Hasina, a staunch critic of Yunus and the Grameen Bank he founded, and senior minister have repeatedly denied government influencing the case against the microcredit pioneer.
“Let me be clear about one thing – the government, from all its levels, has been saying they did not file the case. But you [journalists] know the fact. Why don’t you say something? Who has done this? The government or the workers?” he asked while speaking to reporters after appealing against the verdict on Sunday.
The Labour Appellate Tribunal also upheld bail to Yunus and the other convicts in the case, and fixed Mar 3 to review the case documents and the labour court's verdict.
The Dhaka Third Labour Court on Jan 1 handed down the verdict against Grameen Telecom Chairman Yunus, Managing Director Ashraful Hasan, and directors Nurjahan Begum and Md Shahjahan.
The tribunal found them guilty of failing to deliver appointment letters to 101 employees, not paying employees during public holidays, and not submitting the fixed dividends to the Labour Welfare Foundation.
But Yunus, the founding managing director of the Grameen Bank, and the other convicts did not have to start serving time in prison immediately, as the court granted them one month's bail on condition that they use the time to launch an appeal against the ruling.
Arifuzzaman, a labour inspector, accused the four individuals in the case filed on September 9, 2021, of failing to provide employees of Grameen Telecom with appointment letters, get work schedules approved by the authorities, and submit annual and half-yearly returns.
After asking journalists to point out who filed the case, Yunus said, “A government agency, the Department of Inspection for Factories and Establishments, did it. Not the workers. The workers have no involvement in it.”
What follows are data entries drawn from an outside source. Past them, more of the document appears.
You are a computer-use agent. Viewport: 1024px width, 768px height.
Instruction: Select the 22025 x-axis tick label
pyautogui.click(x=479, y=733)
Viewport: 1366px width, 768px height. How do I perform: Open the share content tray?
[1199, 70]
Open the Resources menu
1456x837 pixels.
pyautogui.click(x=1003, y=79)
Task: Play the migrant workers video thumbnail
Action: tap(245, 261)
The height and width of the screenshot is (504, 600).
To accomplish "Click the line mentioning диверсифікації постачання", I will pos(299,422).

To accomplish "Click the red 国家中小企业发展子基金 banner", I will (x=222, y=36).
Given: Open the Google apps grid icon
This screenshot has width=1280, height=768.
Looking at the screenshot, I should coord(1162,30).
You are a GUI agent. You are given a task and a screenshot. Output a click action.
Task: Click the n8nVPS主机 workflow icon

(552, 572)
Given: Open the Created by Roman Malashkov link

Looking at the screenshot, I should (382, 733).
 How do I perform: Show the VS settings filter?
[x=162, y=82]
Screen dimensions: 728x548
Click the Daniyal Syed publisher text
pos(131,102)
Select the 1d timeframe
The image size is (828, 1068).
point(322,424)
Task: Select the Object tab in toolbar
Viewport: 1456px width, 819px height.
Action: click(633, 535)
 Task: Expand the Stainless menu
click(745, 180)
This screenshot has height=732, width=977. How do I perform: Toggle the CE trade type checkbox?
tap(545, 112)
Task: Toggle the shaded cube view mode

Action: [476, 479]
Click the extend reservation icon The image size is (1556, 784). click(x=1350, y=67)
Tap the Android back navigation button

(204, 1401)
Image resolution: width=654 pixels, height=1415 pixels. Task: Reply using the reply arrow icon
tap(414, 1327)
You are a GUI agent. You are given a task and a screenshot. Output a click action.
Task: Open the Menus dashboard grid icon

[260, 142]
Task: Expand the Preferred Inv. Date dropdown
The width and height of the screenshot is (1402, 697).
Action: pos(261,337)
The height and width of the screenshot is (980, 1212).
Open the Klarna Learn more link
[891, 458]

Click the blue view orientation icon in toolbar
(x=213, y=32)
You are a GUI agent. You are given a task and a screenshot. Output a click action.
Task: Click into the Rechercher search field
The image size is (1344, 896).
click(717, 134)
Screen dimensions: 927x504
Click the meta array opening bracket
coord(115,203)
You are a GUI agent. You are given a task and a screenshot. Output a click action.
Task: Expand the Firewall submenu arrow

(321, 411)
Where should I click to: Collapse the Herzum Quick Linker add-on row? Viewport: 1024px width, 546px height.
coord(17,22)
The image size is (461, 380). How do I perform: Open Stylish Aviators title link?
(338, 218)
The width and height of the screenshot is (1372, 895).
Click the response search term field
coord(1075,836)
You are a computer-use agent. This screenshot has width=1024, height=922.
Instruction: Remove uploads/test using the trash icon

He was critical of the case for “targeting people who dreamed of changing the world by eliminating poverty through the Grameen Bank”.
He said Grameen Telecom Director Noorjahan was a pioneer in launching the Grameen Bank at Jobra village in Chattogram’s Hathazari.
Shahjahan has also been with the bank since its inception. Ashraful joined the bank after graduating from the Bangladesh University of Engineering and Technology.
Abdullah Al Mamun, a lawyer for Yunus, also questioned the government claim that it has not influenced the case, rather it was started by workers.
“That’s not right. The government filed the case through its Department of Inspection for Factories and Establishments with false information that the workers’ jobs were not regularised, and they were not given extended holidays and 5 percent of the profits,” he said.
“A government agency filed the case on government orders. The verdict in the case is completely illegal,” Mamun remarked.
But Khurshid Alam Khan, a lawyer for the government agency, said the Attorney General’s Office or the Public Prosecutor’s Office would have been assigned the case had it been a government case.
“I am a private lawyer. They [the department] engaged me privately in the High Court, in the tribunal and in this court [appellate tribunal].”